2017 - Ongoing
England, United Kingdom; City of London, England, United Kingdom; Southampton, England, United Kingdom; Portsmouth, England, United Kingdom; Wigan, England, United Kingdom; Brighton, England, United Kingdom; Carlisle, England, United Kingdom; Romford, England, United Kingdom
Being a Mod is all about individuality and self-expression. It is about striving to be different and yet a desire to be accepted. Although this is still similar today, individuals have modernised their style of Mod through the collective memories of others, including original stories or materiality of the past.
Over the past 50 years, the Mod culture has been adapting and evolving with each generation. Previously a male dominant subculture, the changes are demonstrated with the increasing visibility of women in subcultures and a greater female aspect in today's society. The absence of females from the class subcultural ethnographic studies has driver this two-year long project. This has expanded my own fascination of the Mod culture and allowed further investigation of the scene from a feminine perspective. The identity of women in this familiar scene has been a way of reconnecting with the subculture and discovering its new growth.

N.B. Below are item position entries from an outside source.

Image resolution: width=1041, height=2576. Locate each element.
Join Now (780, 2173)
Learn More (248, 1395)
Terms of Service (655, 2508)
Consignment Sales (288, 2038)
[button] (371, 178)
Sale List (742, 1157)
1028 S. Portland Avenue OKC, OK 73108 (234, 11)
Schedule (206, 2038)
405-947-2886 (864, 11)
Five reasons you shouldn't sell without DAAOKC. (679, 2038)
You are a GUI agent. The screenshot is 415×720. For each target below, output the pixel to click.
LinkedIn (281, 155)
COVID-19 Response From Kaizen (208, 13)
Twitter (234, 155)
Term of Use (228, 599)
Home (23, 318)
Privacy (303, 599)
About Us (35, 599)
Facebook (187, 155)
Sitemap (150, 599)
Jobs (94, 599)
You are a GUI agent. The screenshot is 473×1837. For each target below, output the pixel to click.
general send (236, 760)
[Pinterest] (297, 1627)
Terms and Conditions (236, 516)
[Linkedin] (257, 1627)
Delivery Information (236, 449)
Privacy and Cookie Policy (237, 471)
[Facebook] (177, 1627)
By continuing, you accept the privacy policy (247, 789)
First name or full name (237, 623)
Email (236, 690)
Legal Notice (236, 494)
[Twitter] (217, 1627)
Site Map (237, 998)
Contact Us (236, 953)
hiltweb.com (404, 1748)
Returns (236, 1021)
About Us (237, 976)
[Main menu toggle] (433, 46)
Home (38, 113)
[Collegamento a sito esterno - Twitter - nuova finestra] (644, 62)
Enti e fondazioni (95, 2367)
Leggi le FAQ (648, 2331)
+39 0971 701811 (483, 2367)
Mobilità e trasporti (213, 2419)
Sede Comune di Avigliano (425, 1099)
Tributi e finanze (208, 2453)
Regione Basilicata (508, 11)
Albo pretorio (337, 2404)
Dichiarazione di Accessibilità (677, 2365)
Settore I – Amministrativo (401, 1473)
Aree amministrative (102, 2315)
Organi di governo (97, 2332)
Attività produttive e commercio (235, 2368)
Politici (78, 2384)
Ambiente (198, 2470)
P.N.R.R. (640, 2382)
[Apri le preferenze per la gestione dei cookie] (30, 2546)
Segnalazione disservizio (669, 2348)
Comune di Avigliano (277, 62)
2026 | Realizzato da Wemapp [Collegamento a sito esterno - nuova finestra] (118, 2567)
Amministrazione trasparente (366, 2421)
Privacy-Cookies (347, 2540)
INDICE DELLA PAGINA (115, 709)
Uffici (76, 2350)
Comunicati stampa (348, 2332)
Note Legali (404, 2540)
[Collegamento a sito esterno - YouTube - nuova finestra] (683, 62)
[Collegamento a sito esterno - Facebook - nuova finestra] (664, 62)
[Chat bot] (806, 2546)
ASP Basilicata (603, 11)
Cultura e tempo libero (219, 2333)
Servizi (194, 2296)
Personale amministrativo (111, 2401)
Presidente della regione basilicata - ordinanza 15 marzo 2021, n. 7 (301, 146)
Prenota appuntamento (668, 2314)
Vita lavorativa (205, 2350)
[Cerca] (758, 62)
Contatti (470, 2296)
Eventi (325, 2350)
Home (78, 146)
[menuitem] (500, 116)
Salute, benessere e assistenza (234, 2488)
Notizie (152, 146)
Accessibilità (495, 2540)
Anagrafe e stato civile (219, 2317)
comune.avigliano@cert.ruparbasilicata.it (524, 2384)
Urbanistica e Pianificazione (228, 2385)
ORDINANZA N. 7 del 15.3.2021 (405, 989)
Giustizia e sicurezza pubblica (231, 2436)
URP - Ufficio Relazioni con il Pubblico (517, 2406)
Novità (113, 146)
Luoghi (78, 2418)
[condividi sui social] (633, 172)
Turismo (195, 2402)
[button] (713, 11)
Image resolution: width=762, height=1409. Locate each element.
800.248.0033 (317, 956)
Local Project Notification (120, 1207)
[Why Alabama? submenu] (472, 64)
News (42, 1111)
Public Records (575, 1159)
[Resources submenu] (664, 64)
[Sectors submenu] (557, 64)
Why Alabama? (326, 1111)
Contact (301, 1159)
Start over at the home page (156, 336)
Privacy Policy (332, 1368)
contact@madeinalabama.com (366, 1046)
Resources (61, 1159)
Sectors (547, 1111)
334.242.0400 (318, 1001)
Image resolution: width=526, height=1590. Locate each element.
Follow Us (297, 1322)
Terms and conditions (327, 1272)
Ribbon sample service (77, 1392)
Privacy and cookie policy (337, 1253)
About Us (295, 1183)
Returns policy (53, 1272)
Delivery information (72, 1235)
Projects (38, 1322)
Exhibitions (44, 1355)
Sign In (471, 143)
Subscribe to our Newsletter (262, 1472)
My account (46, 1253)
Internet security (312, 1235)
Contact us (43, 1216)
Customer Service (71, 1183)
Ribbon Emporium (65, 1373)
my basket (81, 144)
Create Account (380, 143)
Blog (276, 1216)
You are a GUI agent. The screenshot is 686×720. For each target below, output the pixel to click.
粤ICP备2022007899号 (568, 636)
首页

The portraits document the subject's confidence of belonging, whilst maintaining their personal identity through their chosen locations and particular style. The time and place of these images can appear anachronistic with the attempt to hold onto a period of time that no long exists. Mod Girls explore strong women who convey originality, youth and vibrant style, but most importantly it reveals their independent persona with a sense of belonging to a youth subculture group.